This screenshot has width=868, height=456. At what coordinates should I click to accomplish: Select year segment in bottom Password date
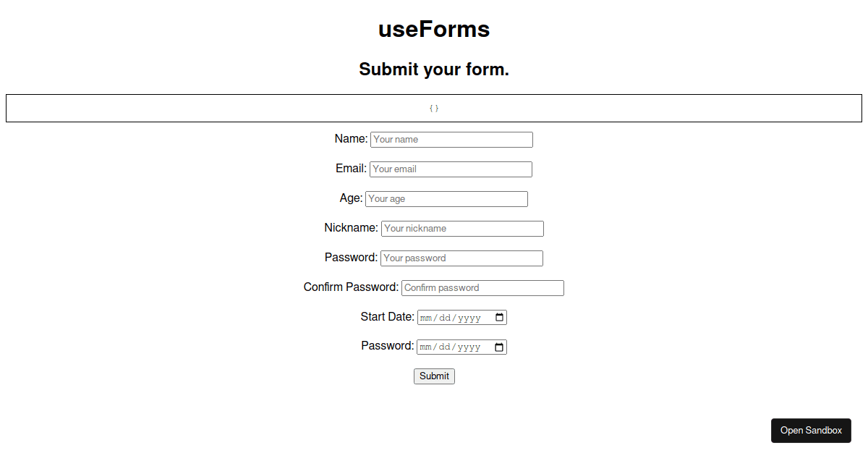tap(469, 347)
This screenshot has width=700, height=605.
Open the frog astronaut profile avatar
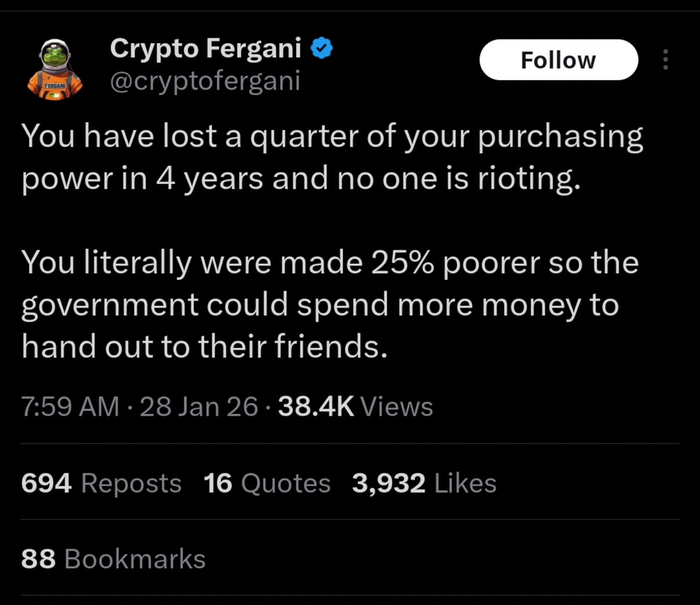pyautogui.click(x=55, y=69)
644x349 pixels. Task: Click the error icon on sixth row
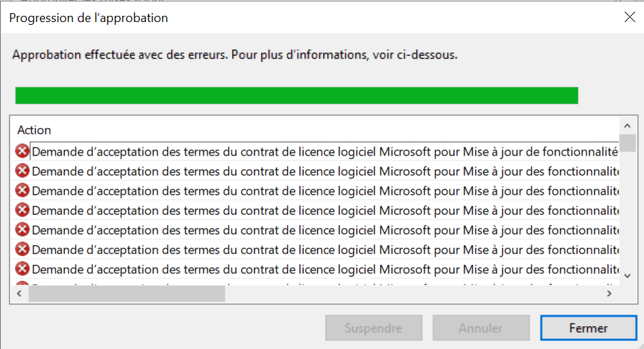tap(22, 249)
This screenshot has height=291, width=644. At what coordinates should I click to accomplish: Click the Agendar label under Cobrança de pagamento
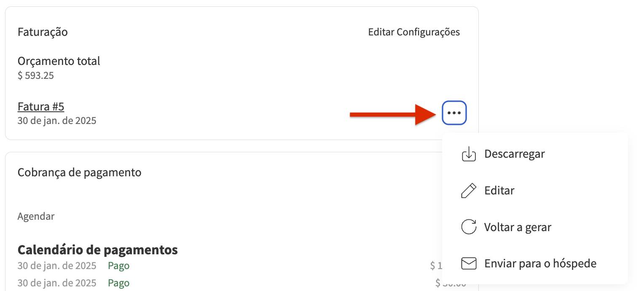(36, 216)
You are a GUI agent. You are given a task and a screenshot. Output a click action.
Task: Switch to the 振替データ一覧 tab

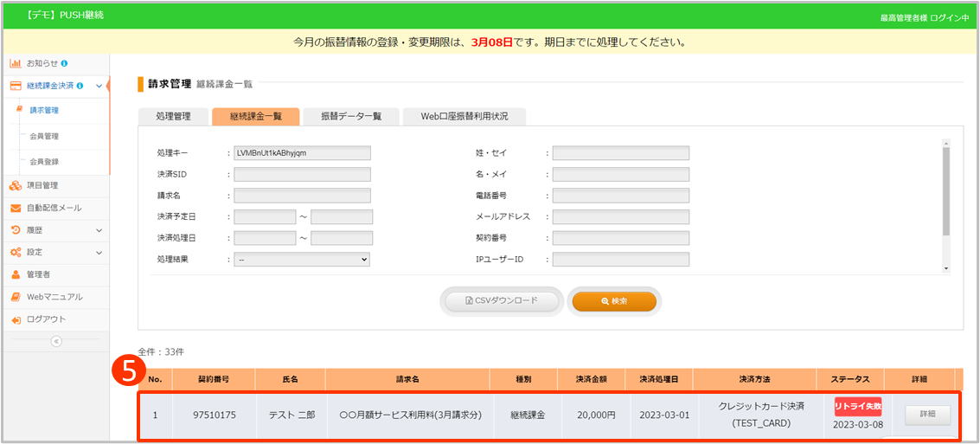tap(350, 116)
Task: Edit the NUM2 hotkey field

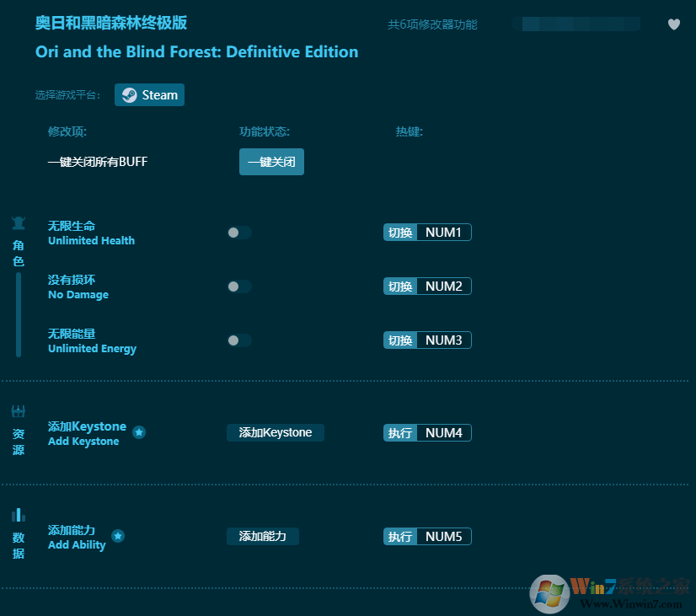Action: click(x=443, y=287)
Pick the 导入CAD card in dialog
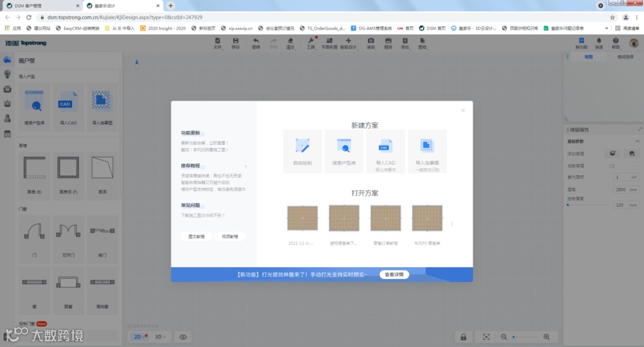 pos(386,151)
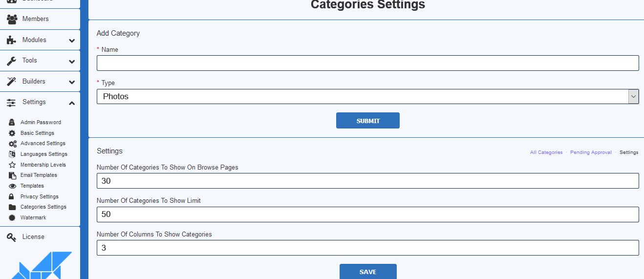Screen dimensions: 644x279
Task: Click the Modules puzzle piece icon
Action: pyautogui.click(x=12, y=40)
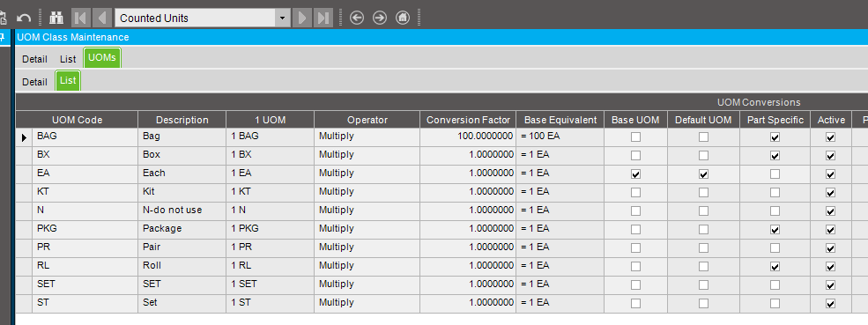Disable Active checkbox for N row
868x325 pixels.
coord(830,211)
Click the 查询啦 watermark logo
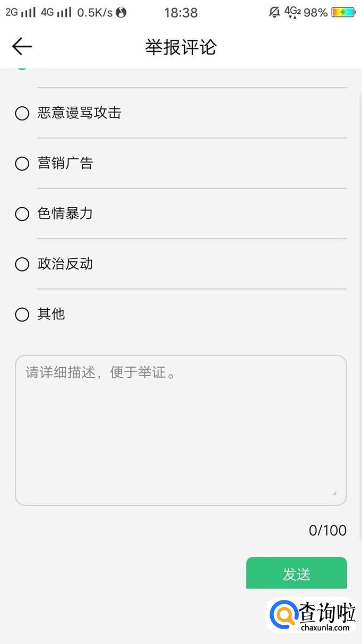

To do:
Working from the line with "You are a GUI" to the last line of the material above, repeat each line exactly and leave out the pictures.

Solution:
You are a GUI agent. You are given a task and a screenshot. Output a click action.
Task: Switch to the 振替データ一覧 tab

tap(350, 116)
Task: Edit the NUM2 hotkey field

Action: click(x=443, y=287)
Pick the 导入CAD card in dialog
 pos(386,151)
Screen dimensions: 644x279
Task: Click the Modules puzzle piece icon
Action: pyautogui.click(x=12, y=40)
Disable Active checkbox for N row
868x325 pixels.
coord(830,211)
Click the 查询啦 watermark logo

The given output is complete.